To any observer of Canada’s British-style political system, Kingston elections in the nineteenth century will seem familiar. American readers may need to note that, while Canada’s legislatures have a maximum life of five years, there was [until 2007] no system of fixed elections.  Canadians could be sent to the polls whenever the government of the day might persuade the governor-general to dissolve the existing parliament. However, two technical terms may cause puzzlement. Nineteenth-century elections began with an open-air Saturnalia called ‘the hustings’, at which the rival candidates were nominated and then addressed the crowd ─ or attempted to do so. The last hustings were held at the general election of 1872, and soon after that Canada switched to the secret ballot. Readers outside Canada may also be unfamiliar with the term ‘riding’, which means a parliamentary constituency. An old English word originally meaning a third, it was applied to the three divisions of the giant county of Yorkshire. However, in Canada, as in Ireland where it was also imported, the word lost of its mathematical precision and was applied to any division of a county. The British North America Act of 1867 employed the term when it defined parliamentary boundaries in rural Ontario. Gradually ‘riding’ became the standard term in Canadian English for all parliamentary constituencies, rural or urban. Macdonald himself, with his unconscious preference for English usage, generally seems to have avoided the term.
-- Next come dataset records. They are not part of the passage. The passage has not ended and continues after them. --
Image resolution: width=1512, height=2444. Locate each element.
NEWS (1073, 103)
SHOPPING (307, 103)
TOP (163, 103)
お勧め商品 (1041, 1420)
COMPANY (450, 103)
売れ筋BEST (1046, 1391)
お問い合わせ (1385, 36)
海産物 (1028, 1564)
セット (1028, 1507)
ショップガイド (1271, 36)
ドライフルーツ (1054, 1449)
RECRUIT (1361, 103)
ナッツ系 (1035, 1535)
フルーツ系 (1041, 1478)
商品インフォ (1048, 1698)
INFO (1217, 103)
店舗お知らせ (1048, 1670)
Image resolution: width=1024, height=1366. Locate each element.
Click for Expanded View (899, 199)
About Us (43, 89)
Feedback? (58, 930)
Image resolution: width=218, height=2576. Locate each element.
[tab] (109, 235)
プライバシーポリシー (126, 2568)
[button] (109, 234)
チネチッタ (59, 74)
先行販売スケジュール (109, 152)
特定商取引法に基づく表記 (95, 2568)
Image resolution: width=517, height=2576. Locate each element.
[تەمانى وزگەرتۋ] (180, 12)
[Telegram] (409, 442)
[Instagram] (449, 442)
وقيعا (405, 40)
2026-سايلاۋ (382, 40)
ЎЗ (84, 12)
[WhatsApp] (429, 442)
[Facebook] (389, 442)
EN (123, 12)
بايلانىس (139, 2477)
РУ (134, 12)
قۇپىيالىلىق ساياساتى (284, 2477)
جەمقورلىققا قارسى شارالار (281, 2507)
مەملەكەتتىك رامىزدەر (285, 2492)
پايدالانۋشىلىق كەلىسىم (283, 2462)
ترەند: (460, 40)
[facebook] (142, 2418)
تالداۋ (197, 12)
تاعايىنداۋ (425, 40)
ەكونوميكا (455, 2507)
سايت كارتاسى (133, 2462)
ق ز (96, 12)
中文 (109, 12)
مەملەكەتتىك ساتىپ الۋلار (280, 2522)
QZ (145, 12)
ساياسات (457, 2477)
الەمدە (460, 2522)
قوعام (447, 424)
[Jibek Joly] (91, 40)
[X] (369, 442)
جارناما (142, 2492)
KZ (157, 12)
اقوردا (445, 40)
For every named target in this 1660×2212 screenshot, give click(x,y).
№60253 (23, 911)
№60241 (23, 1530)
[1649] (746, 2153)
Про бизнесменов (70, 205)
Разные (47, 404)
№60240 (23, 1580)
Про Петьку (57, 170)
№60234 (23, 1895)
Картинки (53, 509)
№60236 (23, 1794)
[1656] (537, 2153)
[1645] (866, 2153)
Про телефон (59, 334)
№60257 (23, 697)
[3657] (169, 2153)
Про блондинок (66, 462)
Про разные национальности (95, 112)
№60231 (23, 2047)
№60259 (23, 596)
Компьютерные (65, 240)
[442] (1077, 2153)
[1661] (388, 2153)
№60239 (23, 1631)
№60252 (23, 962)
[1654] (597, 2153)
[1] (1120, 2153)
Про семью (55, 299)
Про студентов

Two minor points may also be noted. First, I have used a term that now seems dated, referring to the post-Confederation government in Ottawa as the ‘Dominion’. Of course, the structure of government adopted in 1867 was federal, both in practice and to a large degree also in theory, and contemporaries often used the terminology. But Sir John A. Macdonald intended that the central power should be supreme and in this, our vocabulary should reflect his own. Second, Kingston’s university was founded as Queen’s College in 1842, and only formally adopted the University title in 1912. At the few points where it touches upon the story, I have simply referred to it as ‘Queen’s’. Given its academic standing, this is one usage that should be easily recognised anywhere in the world.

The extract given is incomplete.